PROMPT:
Each line of the listing that includes the string "agent" is to be identified and copied.

DATASET RECORDS:

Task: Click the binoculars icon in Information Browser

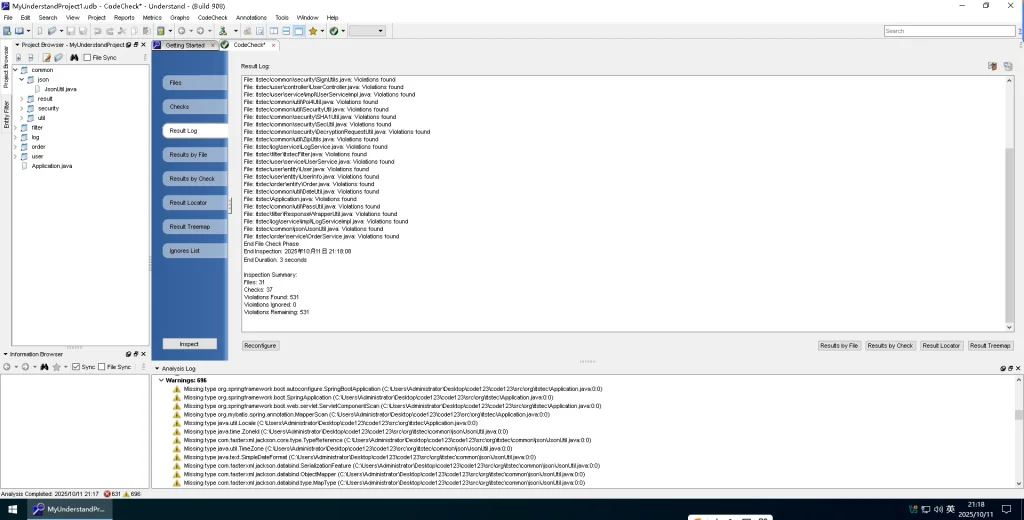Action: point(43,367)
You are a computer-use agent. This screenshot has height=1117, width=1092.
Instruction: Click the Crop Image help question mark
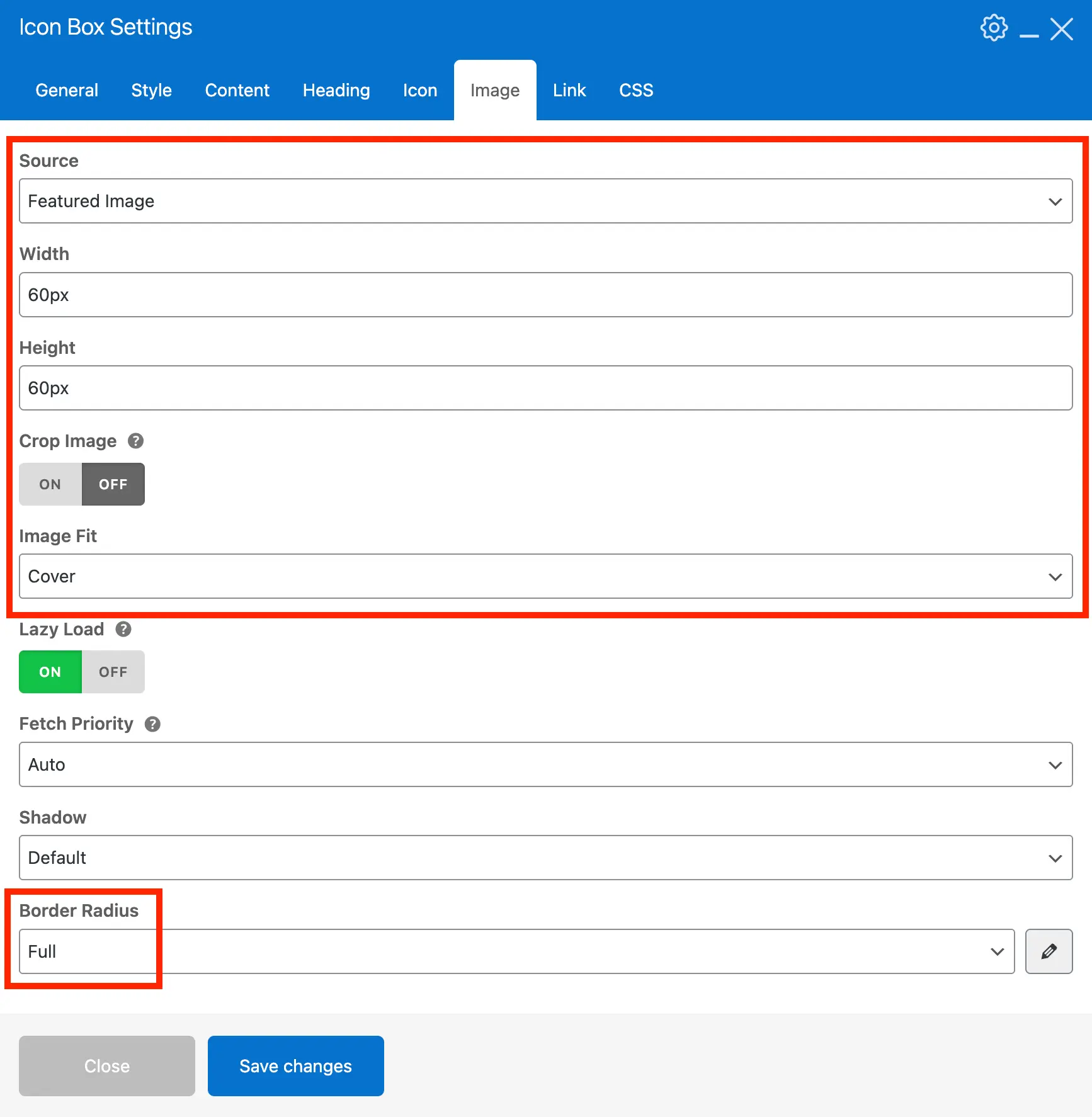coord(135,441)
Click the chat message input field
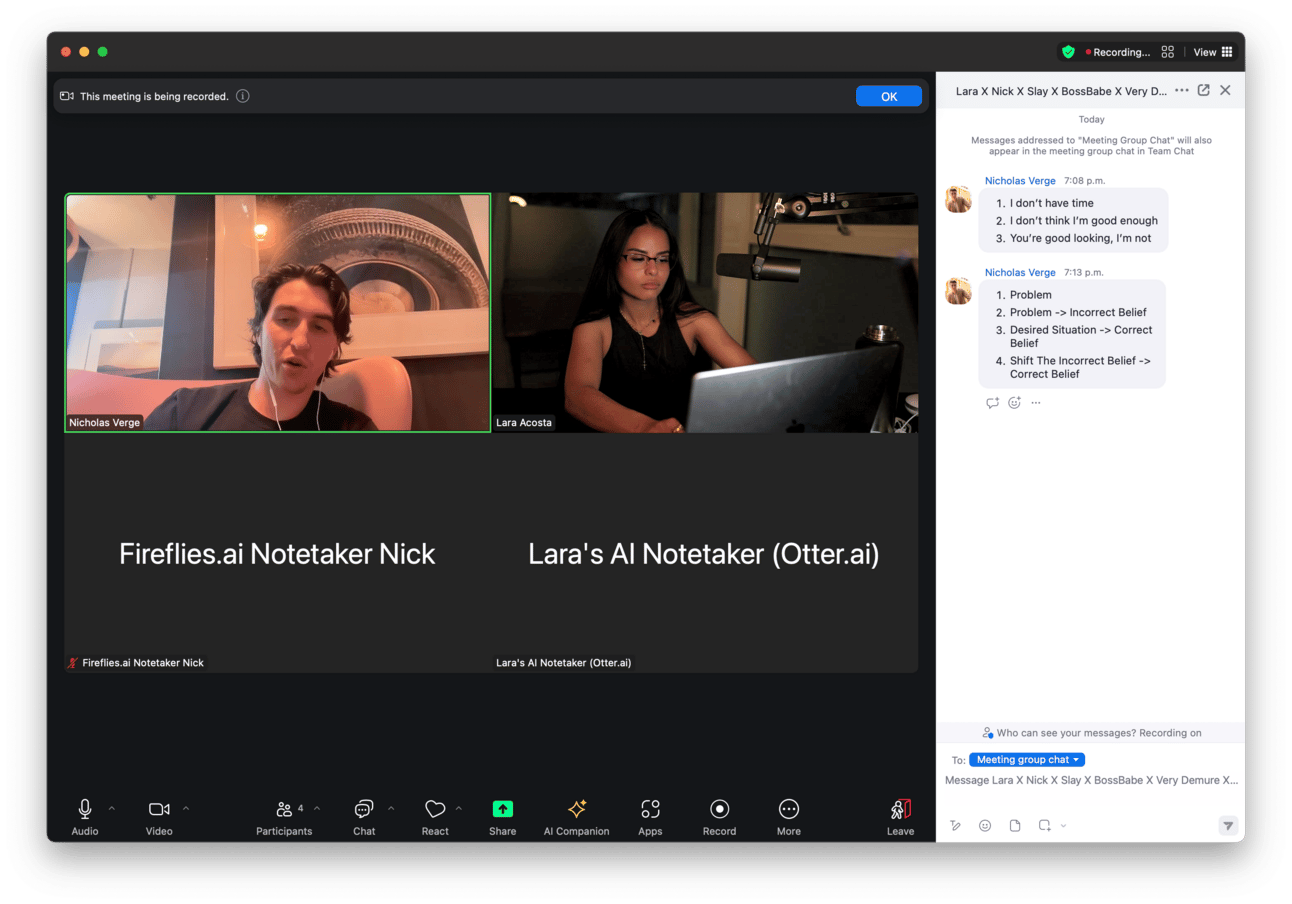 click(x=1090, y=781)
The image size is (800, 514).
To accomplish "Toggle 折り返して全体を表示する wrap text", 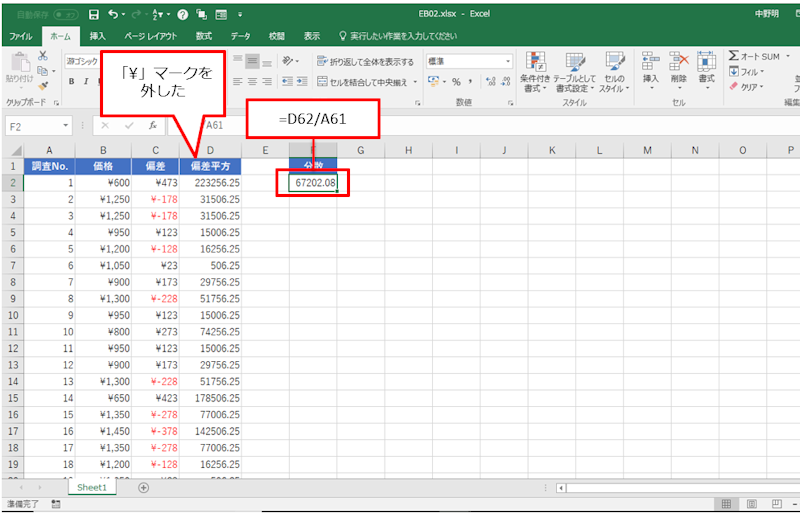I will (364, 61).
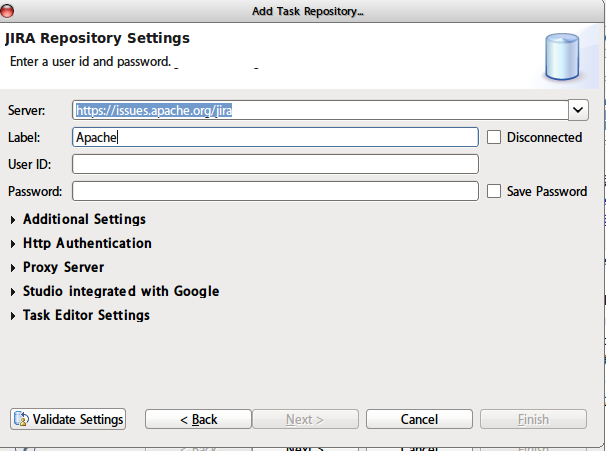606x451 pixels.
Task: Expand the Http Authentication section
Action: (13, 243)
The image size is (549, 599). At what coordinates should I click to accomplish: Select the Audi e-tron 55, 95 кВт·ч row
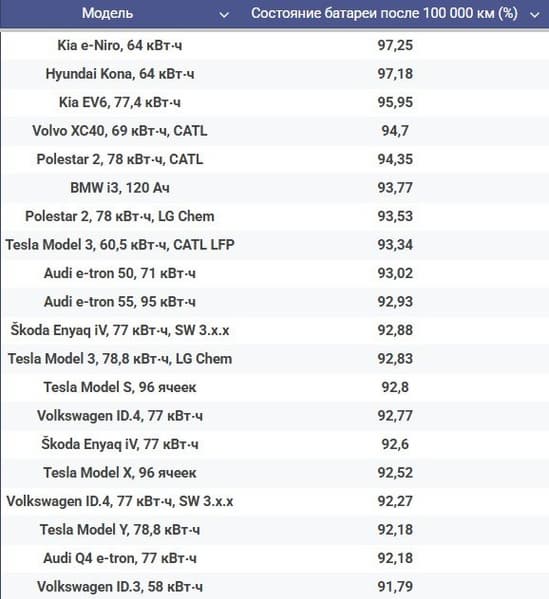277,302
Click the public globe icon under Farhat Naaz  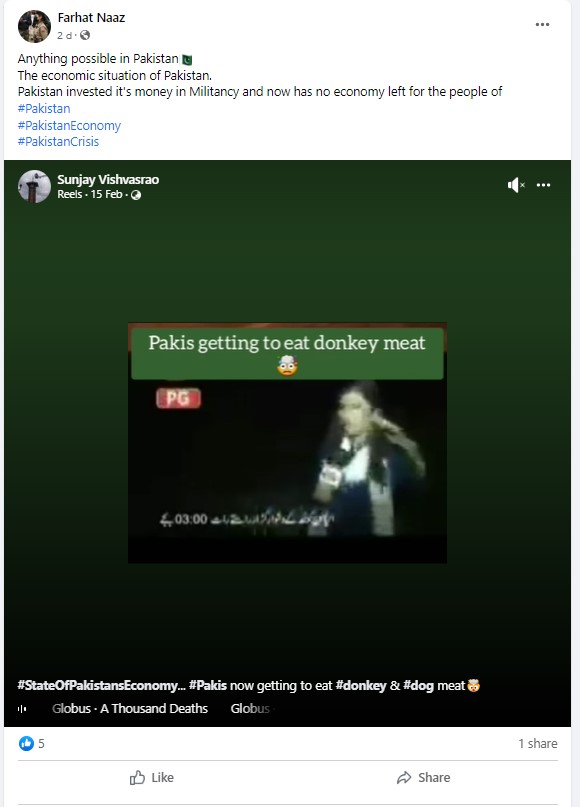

--

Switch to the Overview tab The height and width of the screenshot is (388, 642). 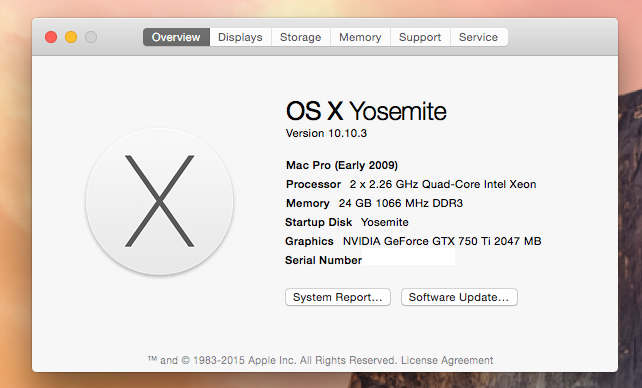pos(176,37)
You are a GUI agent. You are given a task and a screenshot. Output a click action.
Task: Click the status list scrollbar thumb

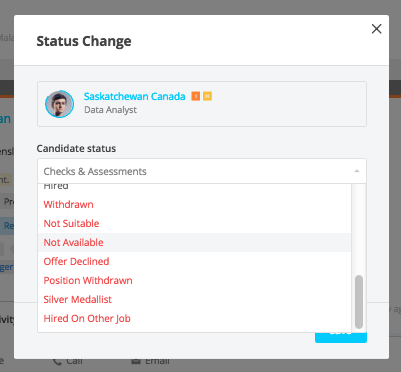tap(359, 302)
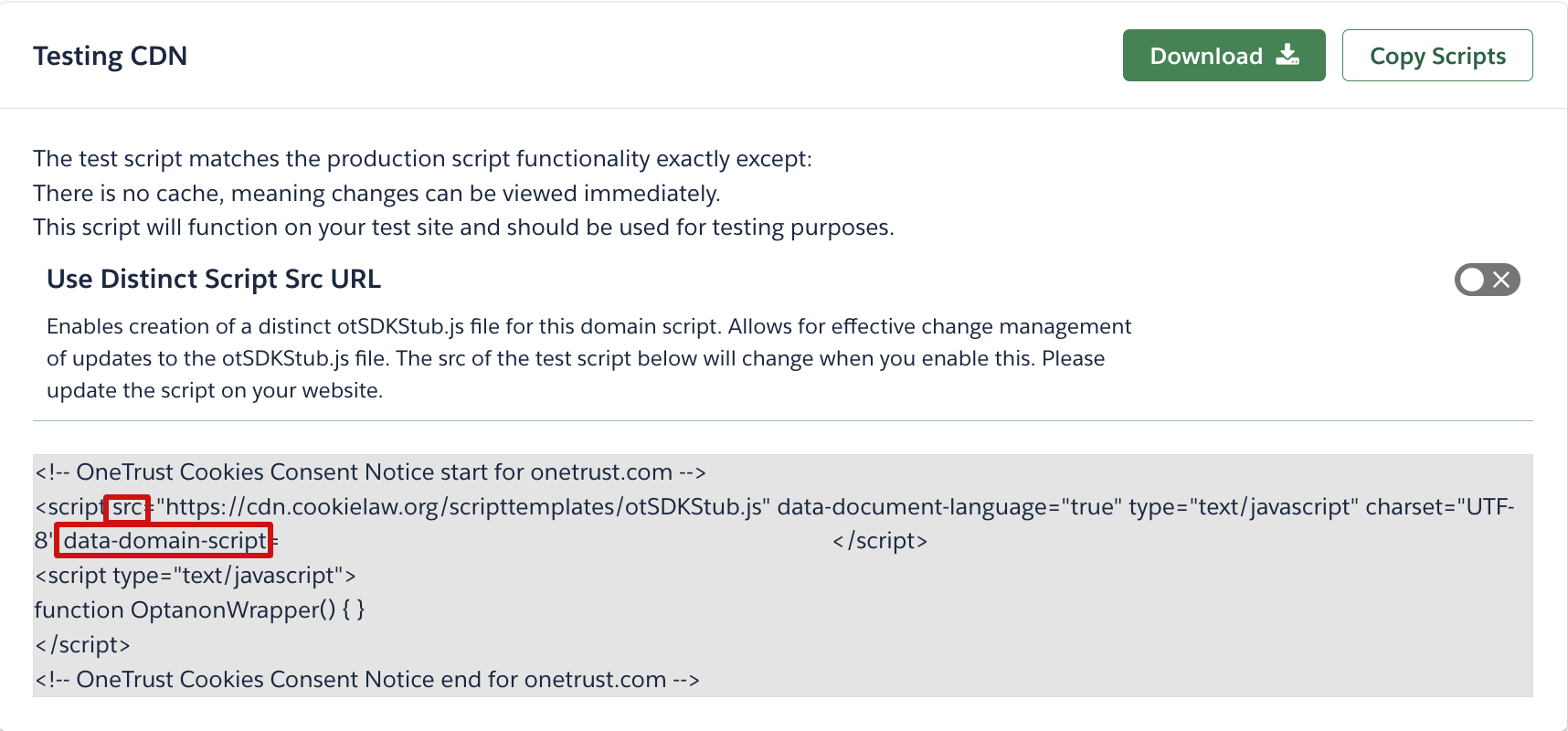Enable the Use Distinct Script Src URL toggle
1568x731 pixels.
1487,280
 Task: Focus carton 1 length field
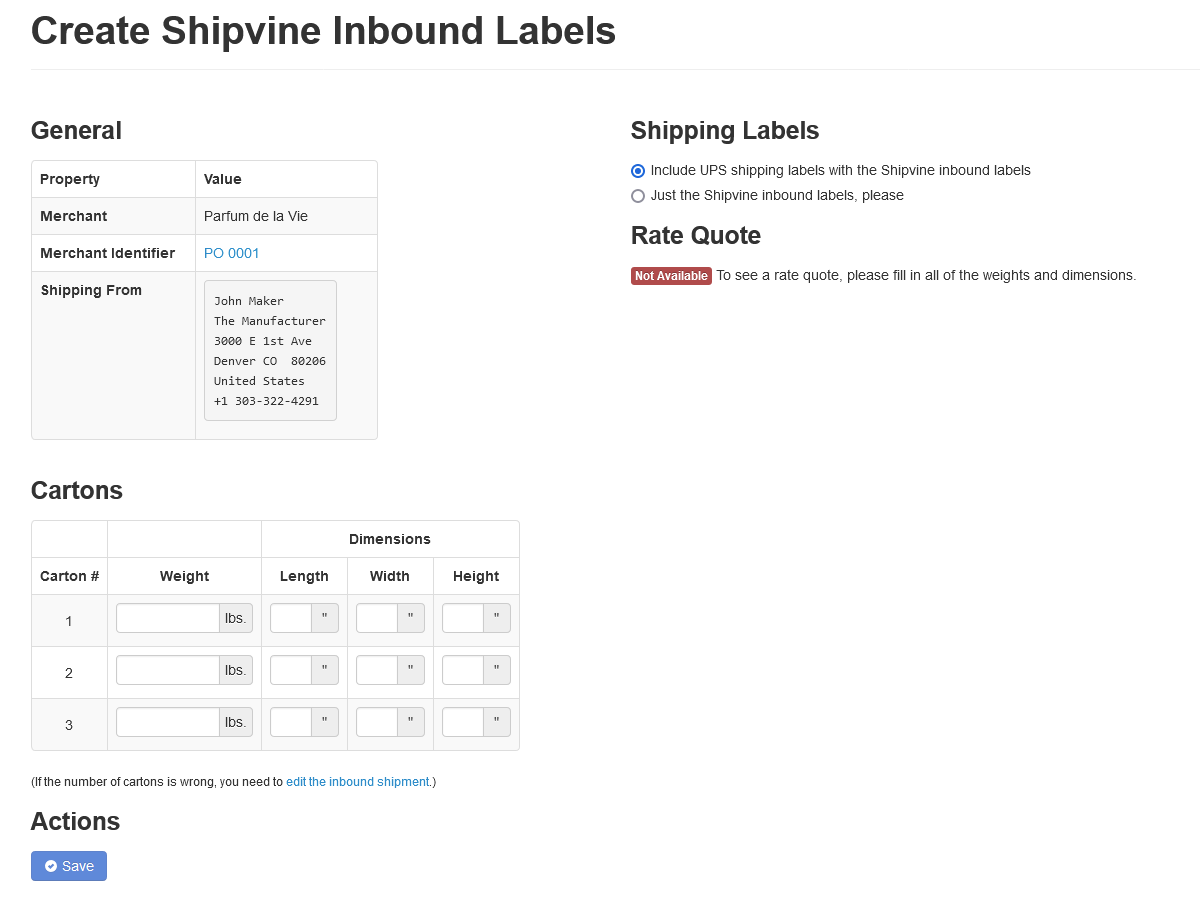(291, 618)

--

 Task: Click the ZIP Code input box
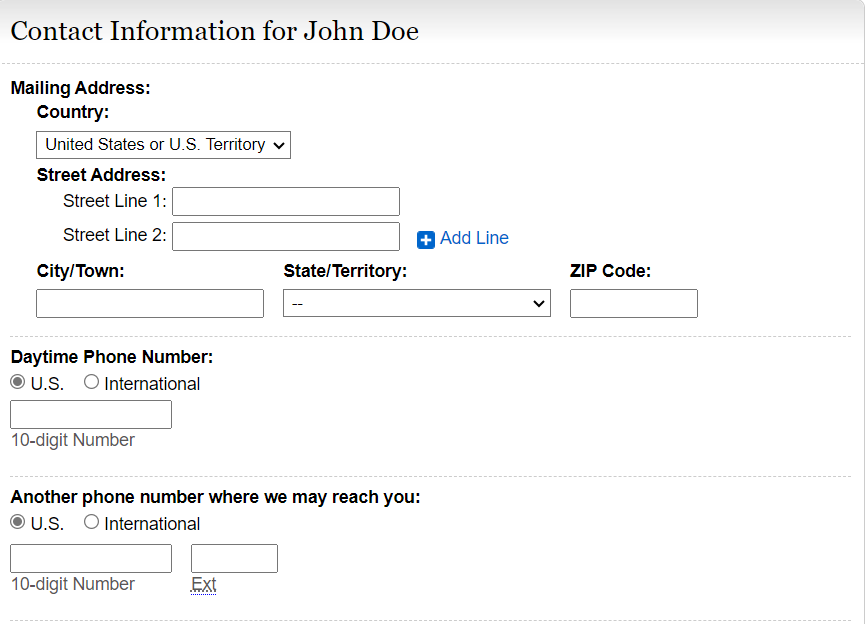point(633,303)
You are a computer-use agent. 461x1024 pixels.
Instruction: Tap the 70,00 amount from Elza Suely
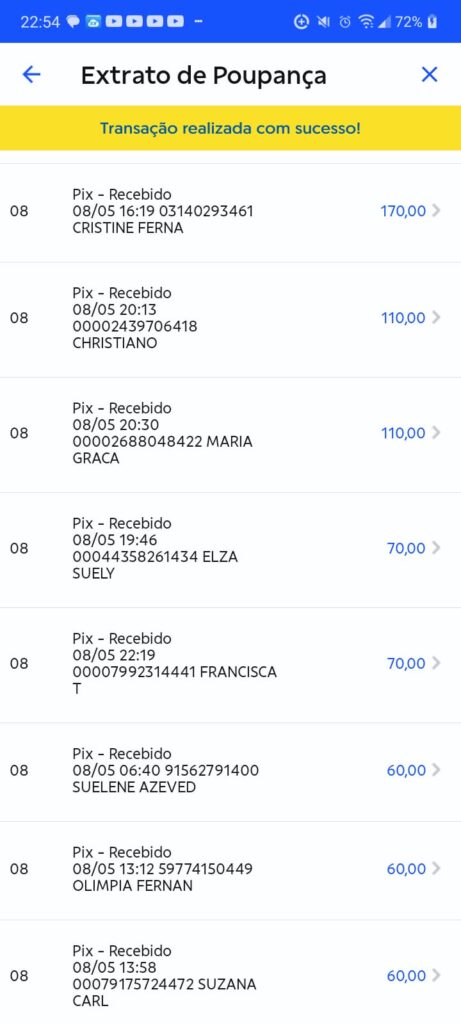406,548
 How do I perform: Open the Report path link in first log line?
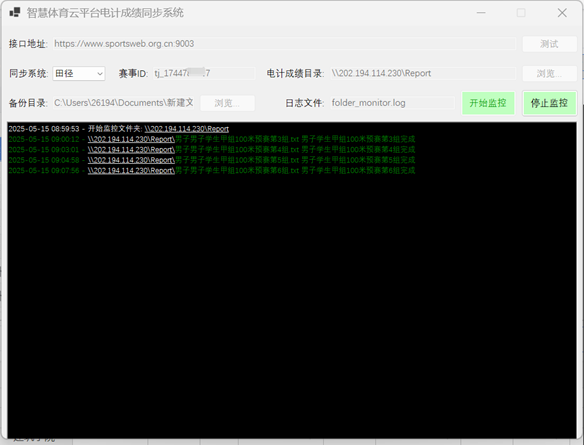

SOLVED PROBLEM:
You are a computer-use agent. This screenshot has height=1117, width=1092.
You are a GUI agent. You are given a task and a screenshot. Output a click action.
You are a computer-use agent. 461x1024 pixels.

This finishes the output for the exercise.